Although ADCs against cancers have made significant clinical achievements, in many cases, patients do not respond to the antibody at the beginning. Besides, many patients who receive antibody treatment relapse due to subsequent antibody resistance. 15,16 Examples include resistance against the anti-CD44v6 mAb bivatuzumab 17,18 or anti-EGFR mAbs cetuximab and panitumumab. 19 –22 Owing to this resistance, it was recommended that anti-EGFR mAbs should be given only to patients with KRAS wild-type metastatic colorectal cancer. 23,24 However, the overall response rate is still not high, rangingfrom 17% to 60%. 25 –34
Intrinsic or developed resistance against HER (especially EGFR or HER2)-targeting agents is a clinical problem. Trastuzumab resistance is usually observed in clinical trials. Many reports have focused on optimizing the therapeutic strategies, 35,36 including combination therapy, for example, mAb plus chemotherapy or other mAbs. In a phase III study on women with HER2-positive breast cancer, treatment with trastuzumab and lapatinib (which inhibits both HER2 and EGFR) was successful in extending the progression-free survival by 4 months. 37 Additionally, in a randomized clinical trial, patients with breast cancer who progressed even after previous trastuzumab therapy were treated with trastuzumab plus capecitabine. This yielded significant benefits compared to treatment with capecitabine alone. 38 In all, multiantibody treatments against targets such as the HER family, vascular endothelial growth factor, and IGF-1R have been identified as beneficial to cancer therapy.

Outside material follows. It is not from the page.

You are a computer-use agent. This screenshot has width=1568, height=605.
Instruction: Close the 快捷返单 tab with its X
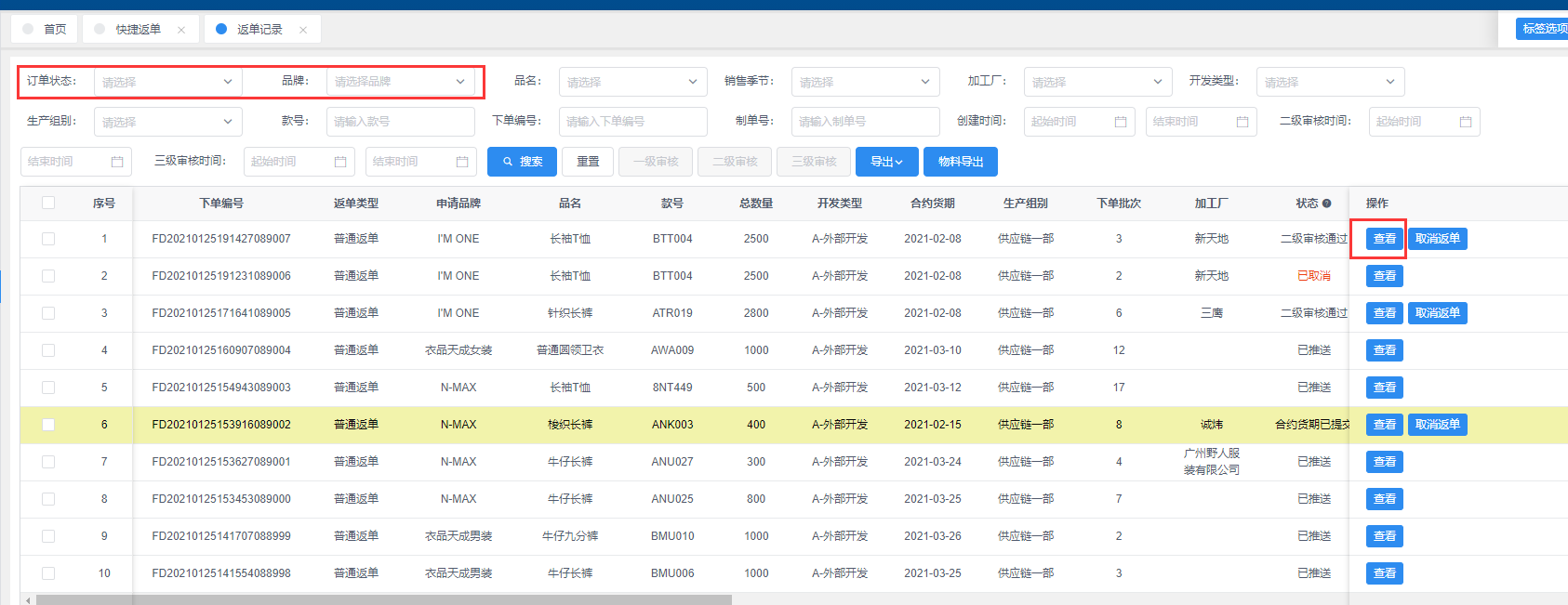(181, 30)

The human HER3 is a 185-kDa transmembrane glycoprotein, which is encoded by the ERBB3 gene residing in the chromosome 12q13. It is the only member of the HER family that lacks an intrinsic tyrosine kinase activity. Therefore, its role in cancer has been underestimated for a long time. Further, EGFR and HER2 are the preferred dimerization partners of HER3. 39,40 Heterodimers HER1/HER3 and HER2/HER3 are the most active signaling complexes in this family. 41 Moreover, the HER3/protein kinase B (AKT) pathway in cancer has been studied in several tumor types, including breast, lung, gastric, head and neck, ovarian, and melanoma. In view of its overexpression in tumors and compensatory role in the HER signaling, HER3 is an interesting target that can be utilized to inhibit the HER family signaling. In fact, therapeutic targeting of HER3 has been shown to be an effective way to overcome drug resistance and significantly enhance the antitumor activity of other therapies. The HER3 may be considered a valuable biomarker to predict the efficacy of EGFR- and HER2-targeted therapy of non–small-cell lung cancer and HER2-positive breast cancer, respectively. High levels of HER3 were observed in breast cancer cells and xenograft tumors after treatment with HER2-targeting tyrosine kinase inhibitors (TKIs), and complete inhibition of HER3 was required for optimal anti-HER2 targeting. 36,42 –44 Furthermore, HER3 is associated with endocrine resistance to HER inhibitors in breast cancer, and the treatment of HER2-driven breast cancer cell lines and xenograft tumors with HER-targeting TKIs leads to a rapid compensatory increase in HER3. 35 It was also reported that HER3 confers resistance in HER2-positive breast cancer cells through the phosphatidyl inositol 3-kinase (PI3K)/AKT pathway. 45 Thus, inhibition of the HER3 signaling is known to overcome therapeutic resistance in several cases.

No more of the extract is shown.